III

Henslowe llenó los vasos con el vino contenido en un oscuro recipiente de barro. Brilló en ellos el líquido del color de las grosellas. Andrews se echó hacia atrás, y con los ojos semicerrados contempló el blanco mantel que cubría la mesa, los panes pequeños, morenos y tostados que había sobre él, y, al otro lado de la ventana las amarillentas luces de gas y las siluetas pequeñas y oscuras de algunas casas.

Sentado a una mesa situada junto a la pared de enfrente se encontraba un muchacho cojo de rostro pálido e imberbe y dulces ojos de color violado. Muy cerca de él se hallaba una muchacha sin sombrero, con los ojos fijos constantemente en él y las manos apoyadas en sus muletas. En el centro de la habitación había una estufa encendida. Por una puerta entreabierta se veía una cocina iluminada y se oía el ruido de algo que se freía en una sartén.

De la pared pendían unos dibujos del Cerro tal como fue en otro tiempo, con anchos campos y molinos de viento. Eran dibujos oscuros, saturados de los riquísimos olores a comidas y exquisitos guisados que hubieron de absorber a través del tiempo, desde el día que su autor los dejó allí.

—Quiero viajar —decía Hanslowe, arrastrando las palabras—. Abisinia, Patagonia, Turquestán, el Cáucaso… Ir a cualquier parte. Mejor dicho, a todas partes… ¿Qué te parece si nos fuésemos a Nueva Zelanda a criar ganado?

—¿Y por qué no nos quedamos aquí? No creo que exista en el mundo un lugar más maravilloso que éste.

—Puedo aplazar una semana mi marcha a Nueva Guinea. ¿Qué diablos puedo hacer? Después de lo que acabamos de pasar no podría quedarme mucho tiempo en el mismo sitio. Se me ha subido a la cabeza tanta muerte, tanta sangre… Esta guerra me ha convertido en un vagabundo, en un aventurero.

—¡Ojalá hubiese hecho de mí algo igualmente interesante!

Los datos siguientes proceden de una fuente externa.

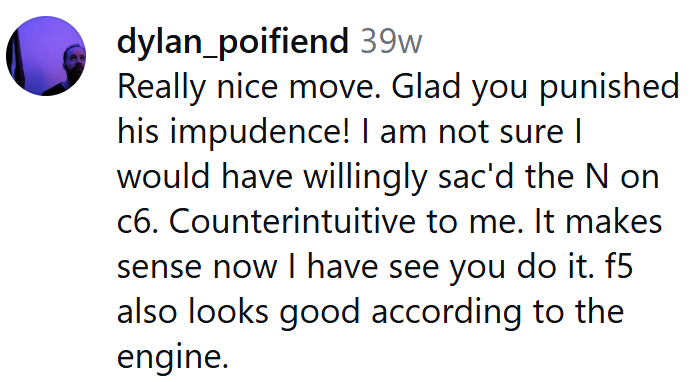Click the word "punished" in the first line
690x382 pixels.
pos(609,87)
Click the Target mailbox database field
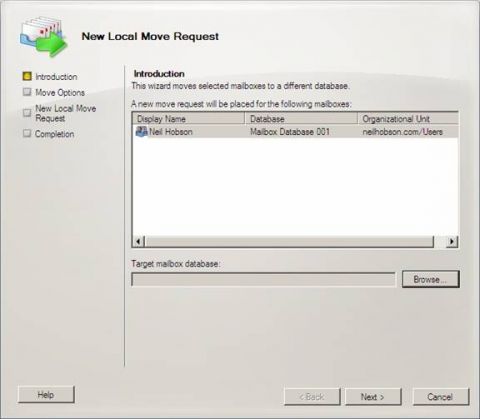 click(263, 279)
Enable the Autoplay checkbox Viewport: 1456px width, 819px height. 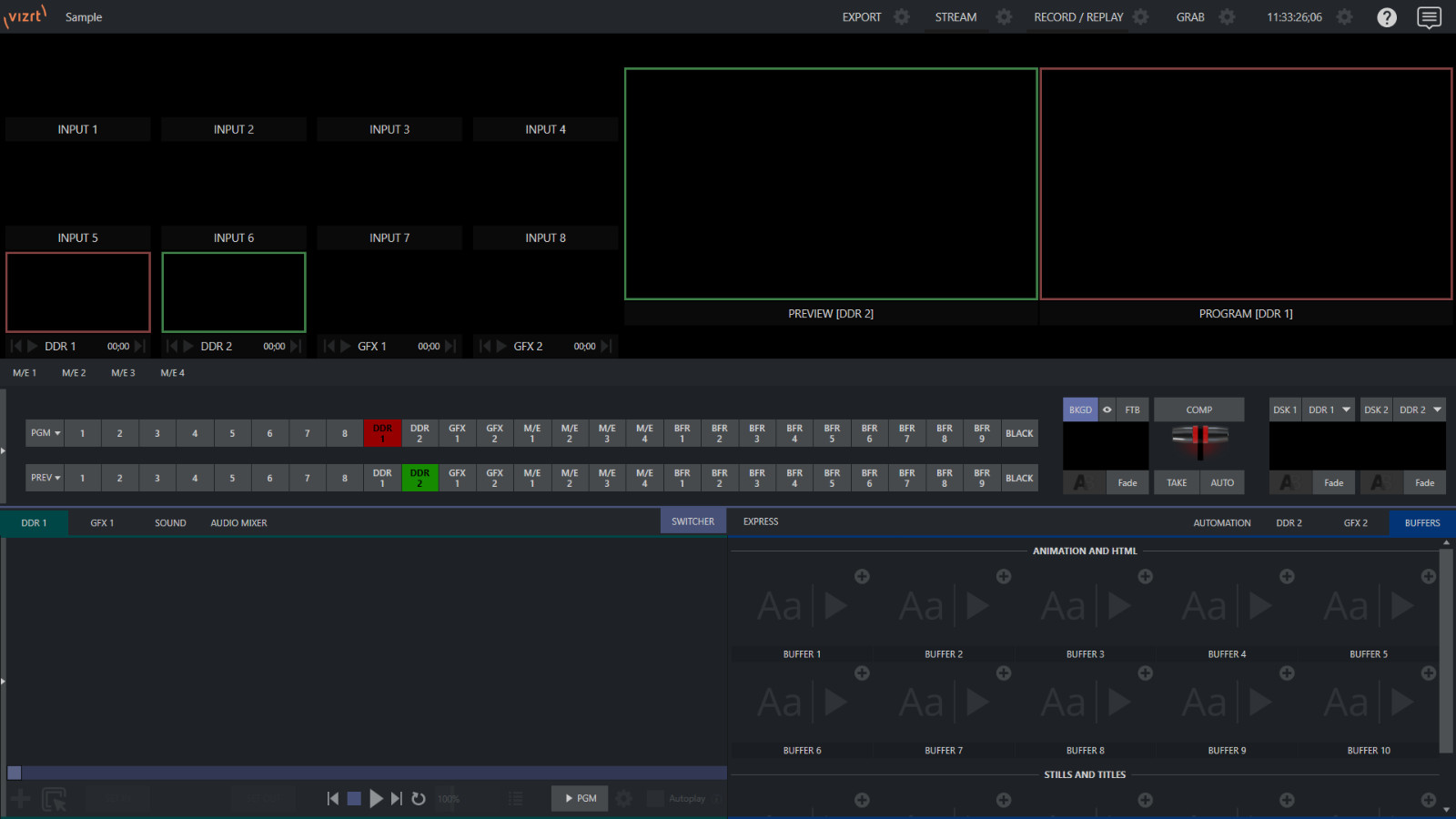click(x=655, y=799)
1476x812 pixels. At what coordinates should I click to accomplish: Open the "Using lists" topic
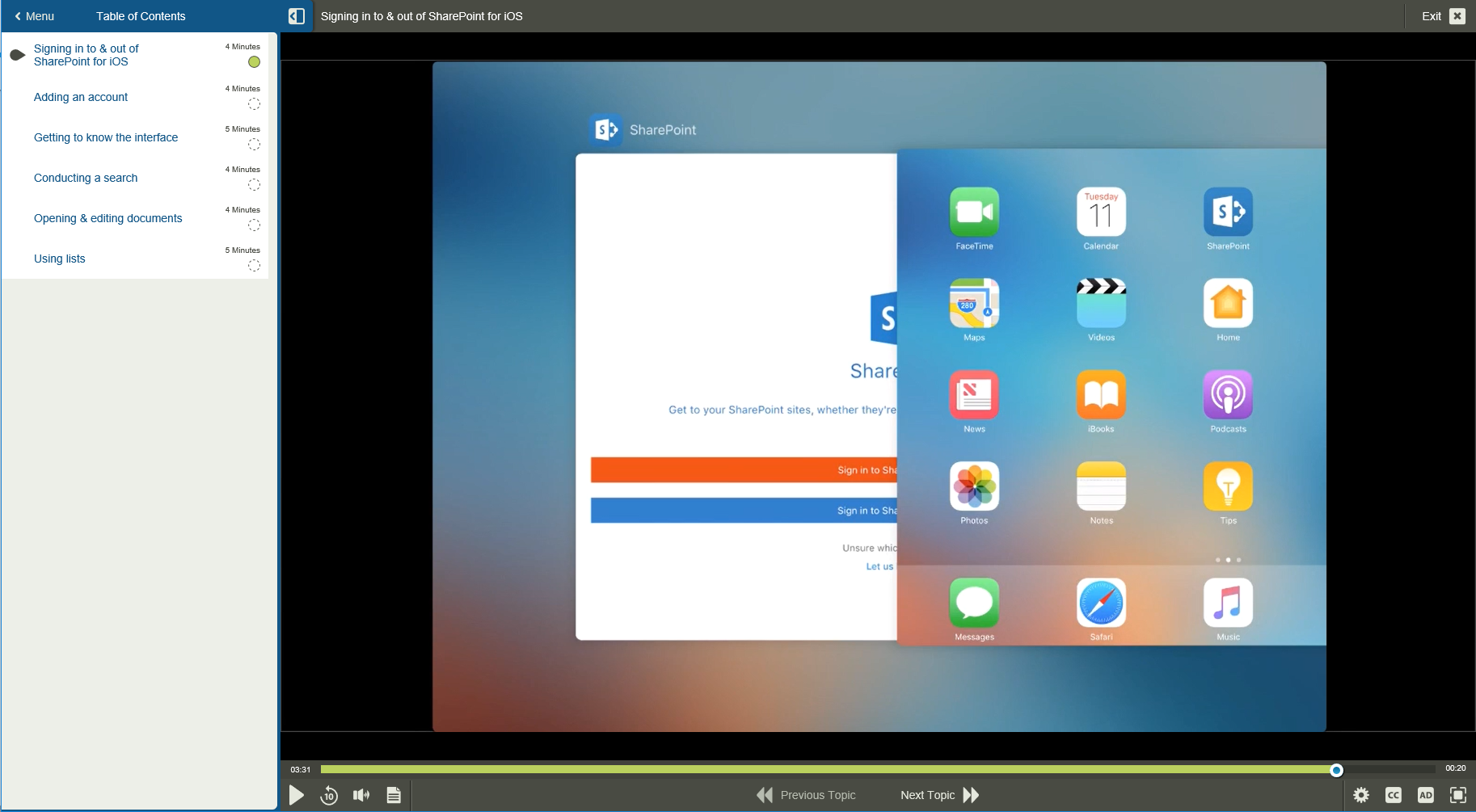[x=59, y=258]
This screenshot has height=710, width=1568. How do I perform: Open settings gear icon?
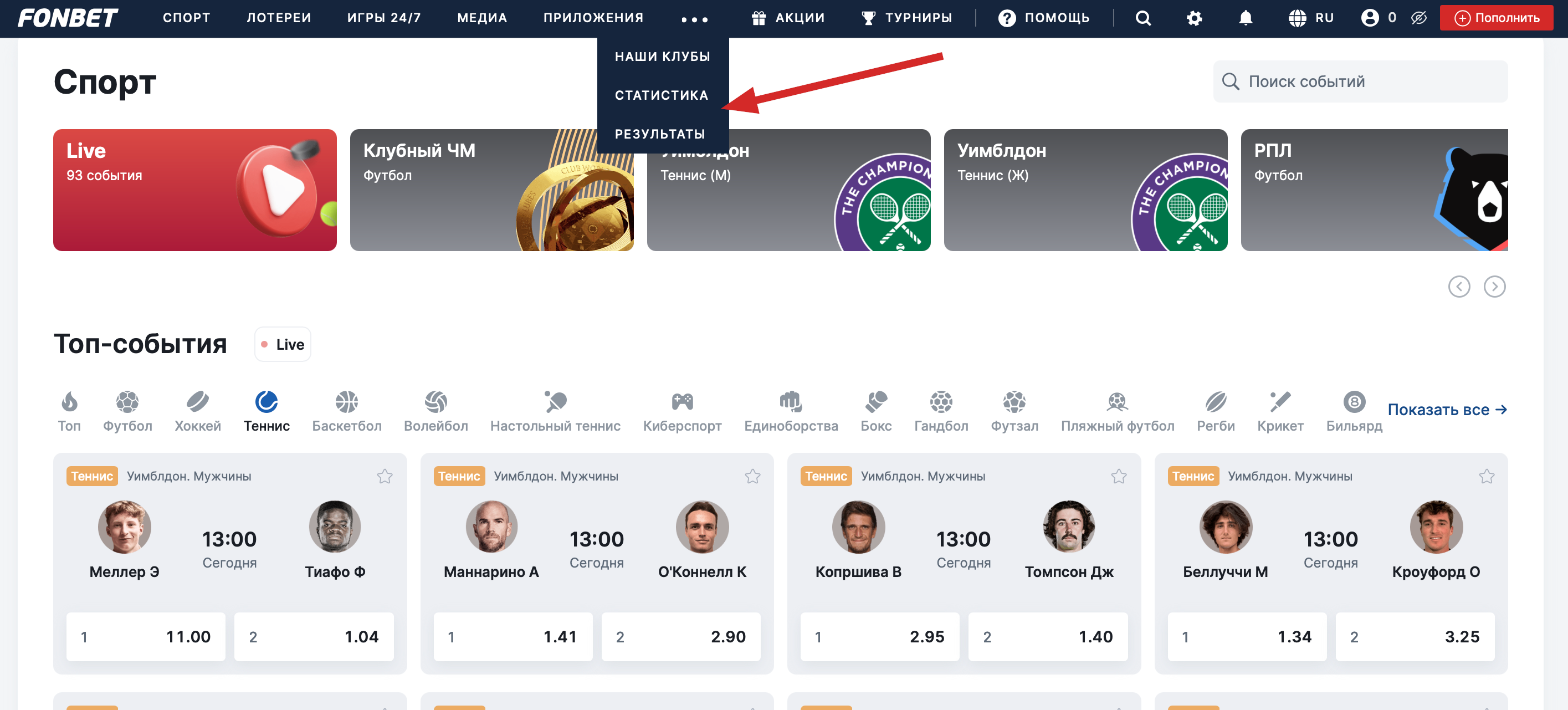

—Haz un lío de tus escrúpulos, átalos a una piedra y arrójalos por la barandilla del Pont Neuf. Luego empieza otra vez. Muchacho, es un momento único para vivir del ingenio.

—Sigues perteneciendo al Ejército.

—¿Y eso qué importa? Pienso alistarme en la Cruz Roja.

—¿Cómo?

—Conozco un truco.

Una muchacha de rostro ovalado y una sombra de bigote oscuro sobre el labio superior sirvió la sopa, una sopa espesa de color verdoso, que humeaba de manera reconfortante.

—Si me dices cómo puedo salir del Ejército me salvas la vida —dijo Andrews seriamente.

—Hay dos sistemas… Pero ya hablaremos de eso después. Tratemos ahora de algo más importante. ¿Has dicho que eres compositor?

Andrews asintió.

Tenían ante ellos una tortilla de pálido color amarillo con trozos de verdura y unos pedacitos de dorada manteca adheridos todavía a los bordes.

—Hablemos de música —dijo Henslowe.

—Pero, siendo un aventurero sin escrúpulos, ¿cómo puedes ser sólo un soldado raso?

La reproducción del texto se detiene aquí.